■ Task instructions
Copy everything from the line containing "pixels, height=1040 pixels." down to the line containing "(54, 1130)." in the entries below, both of those lines included, and leave out the pictures.

--- Excerpted data Enclosed Below ---

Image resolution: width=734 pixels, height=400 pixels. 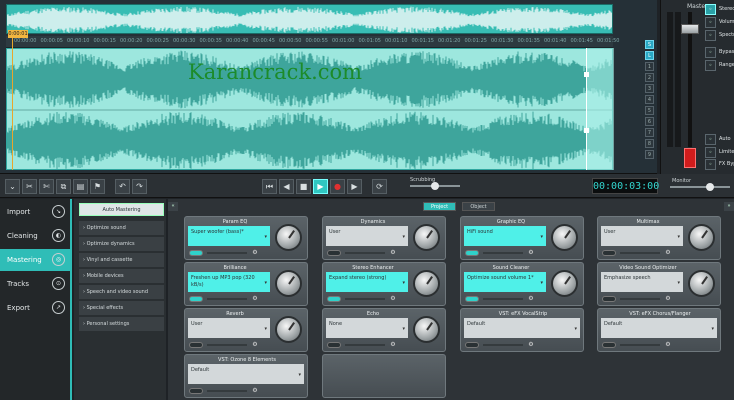 What do you see at coordinates (35, 260) in the screenshot?
I see `nav-item-mastering: Mastering ◎` at bounding box center [35, 260].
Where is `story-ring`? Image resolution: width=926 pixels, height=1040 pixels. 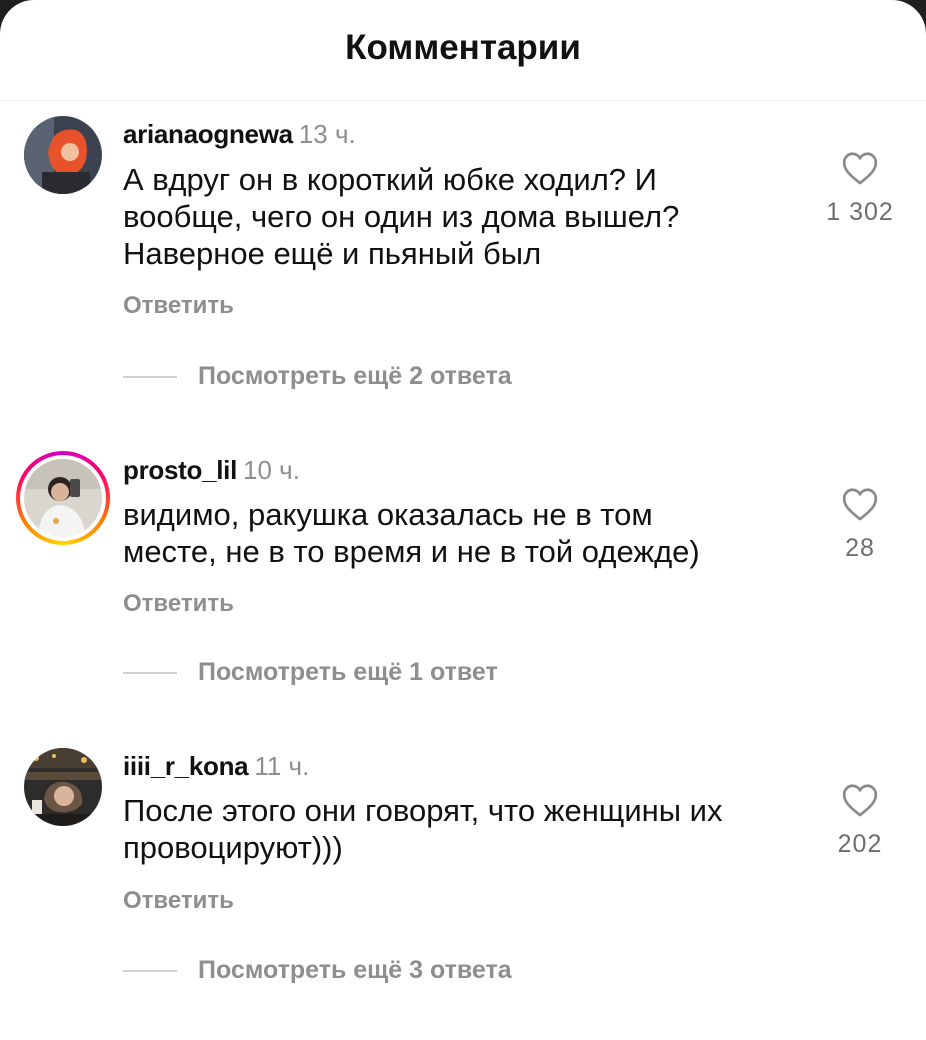
story-ring is located at coordinates (63, 498).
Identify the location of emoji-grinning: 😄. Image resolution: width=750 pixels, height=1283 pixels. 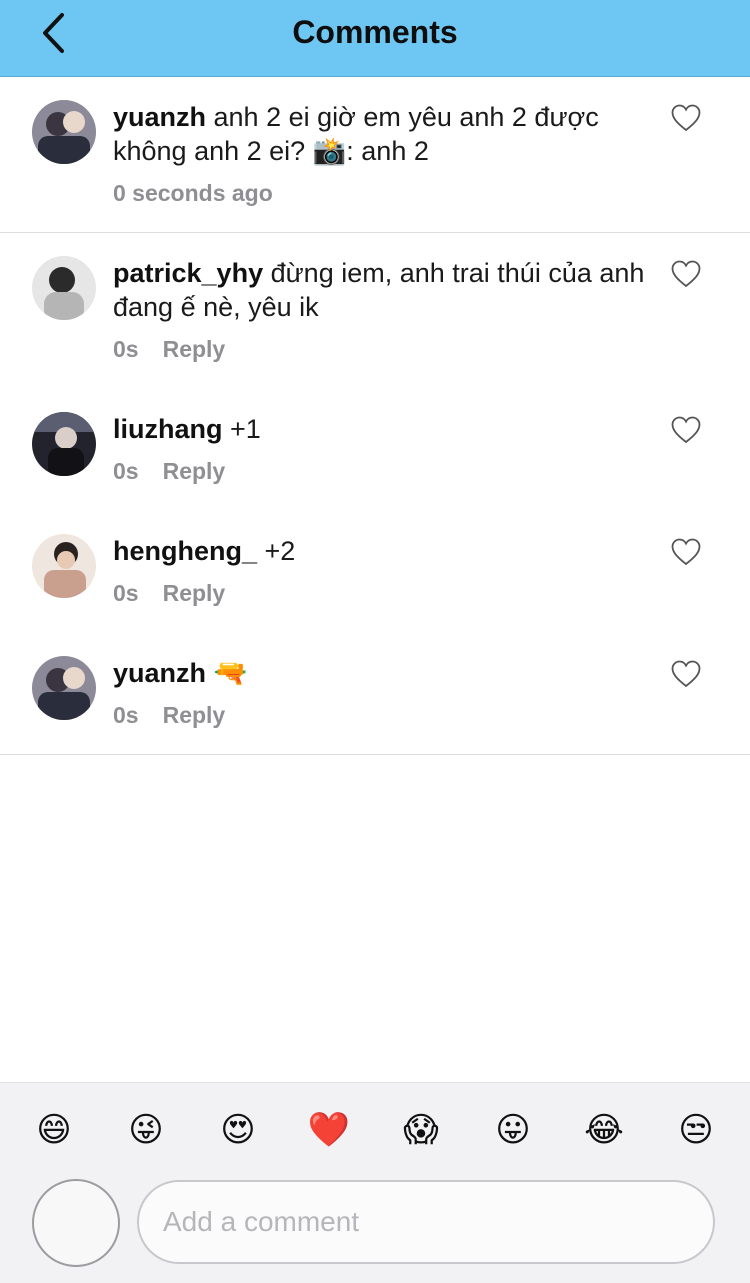
(54, 1130).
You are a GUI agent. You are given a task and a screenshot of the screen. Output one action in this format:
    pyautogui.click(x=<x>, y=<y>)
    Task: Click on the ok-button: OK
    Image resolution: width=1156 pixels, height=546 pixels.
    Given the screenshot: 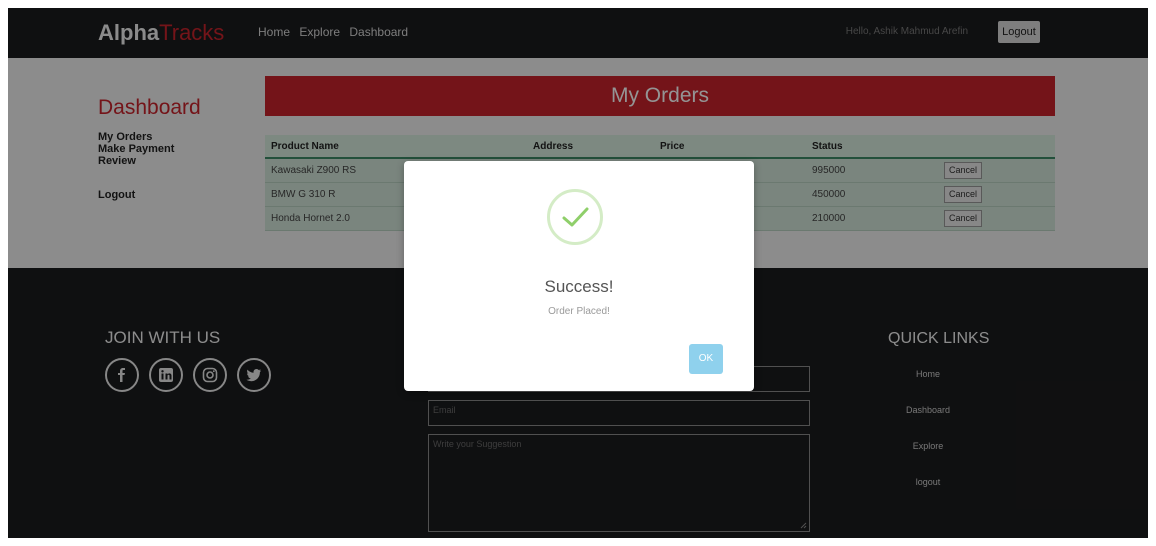 What is the action you would take?
    pyautogui.click(x=706, y=359)
    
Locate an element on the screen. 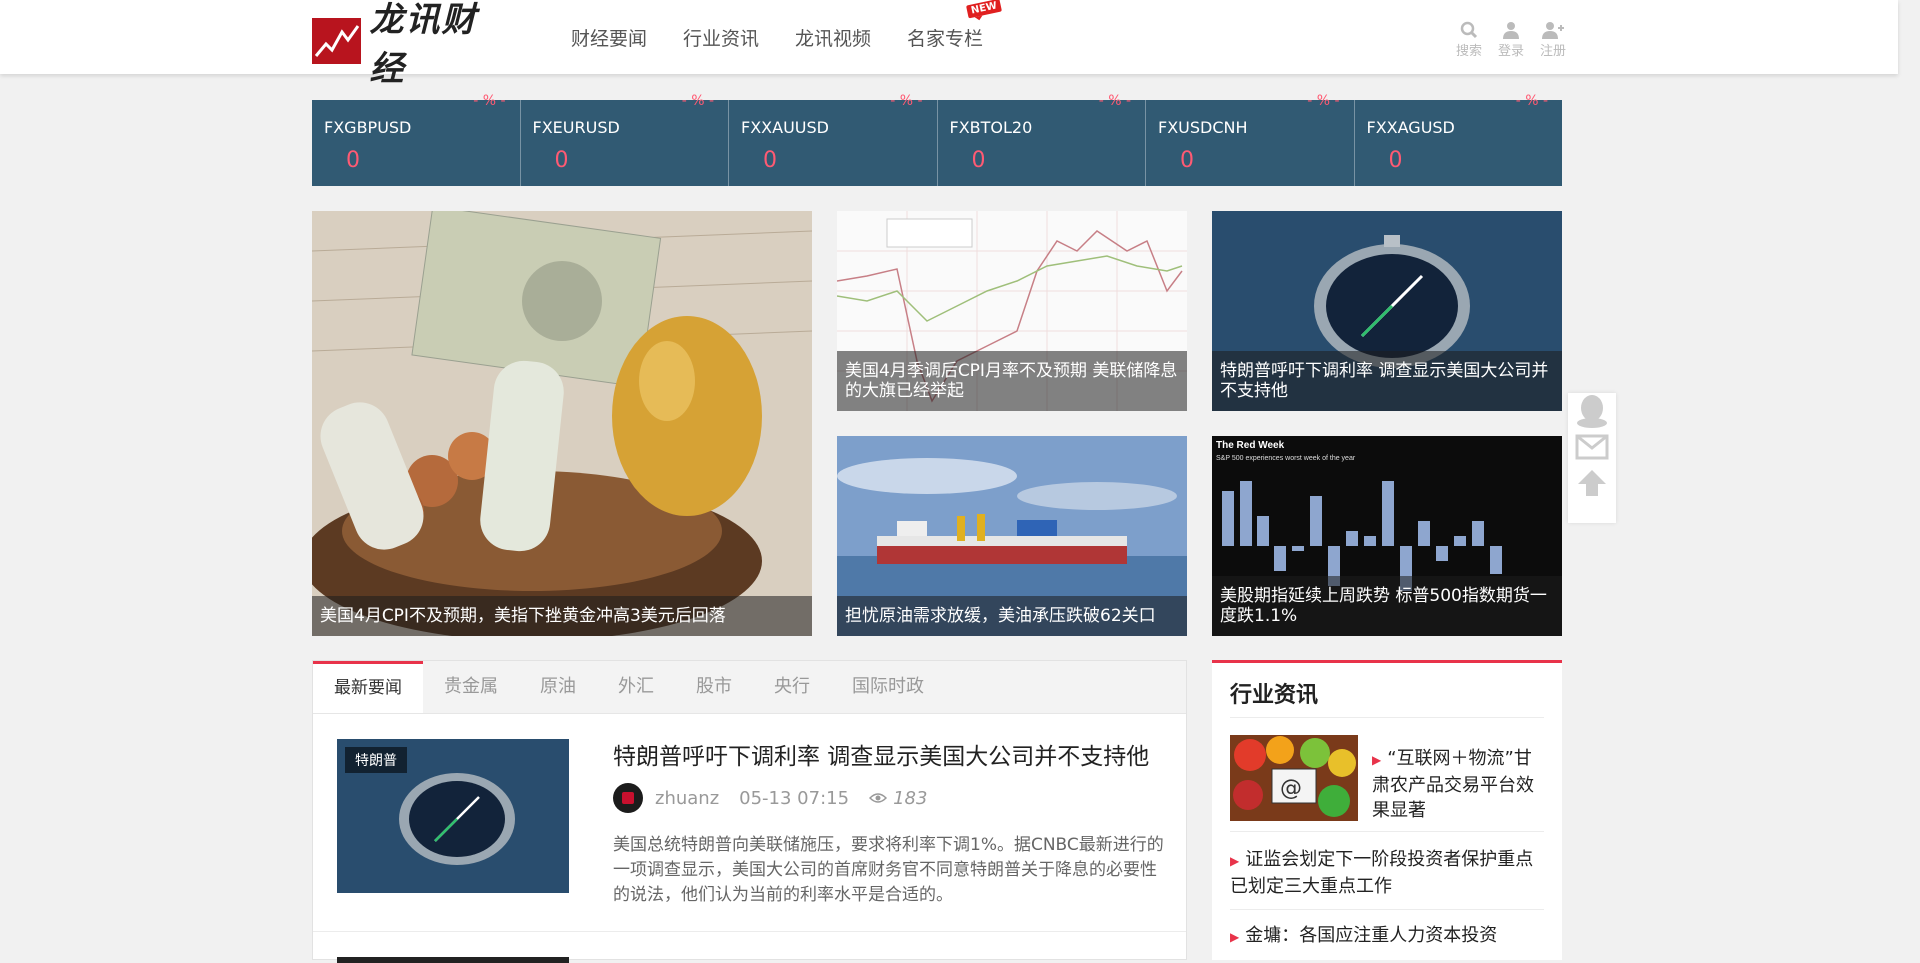  register-button: 注册 is located at coordinates (1553, 40).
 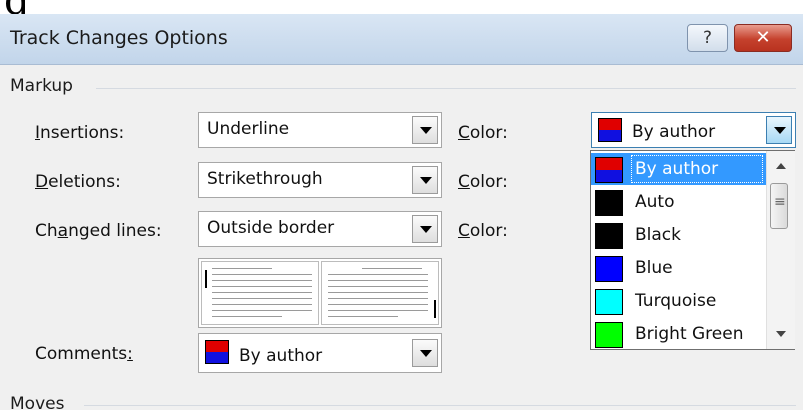 What do you see at coordinates (84, 354) in the screenshot?
I see `comments-label: Comments:` at bounding box center [84, 354].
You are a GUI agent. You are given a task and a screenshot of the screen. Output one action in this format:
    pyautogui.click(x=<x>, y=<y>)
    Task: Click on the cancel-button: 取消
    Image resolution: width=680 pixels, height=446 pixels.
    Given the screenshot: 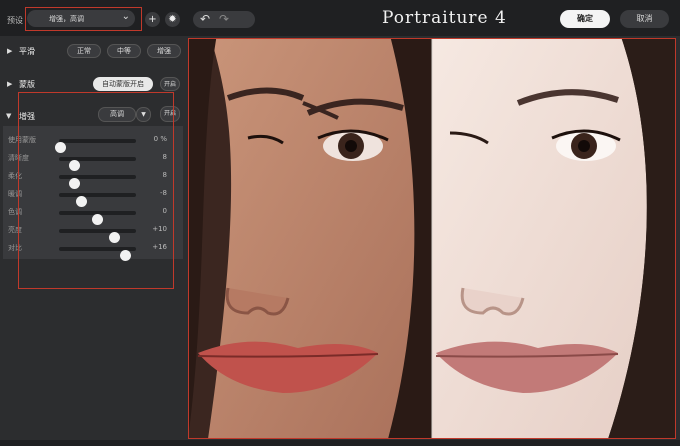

--- End of Enclosed Excerpted data ---

■ Answer space
Where is `story-ring`? Image resolution: width=926 pixels, height=1040 pixels. 
story-ring is located at coordinates (63, 498).
Identify the location of emoji-grinning: 😄. Image resolution: width=750 pixels, height=1283 pixels. 
(54, 1130).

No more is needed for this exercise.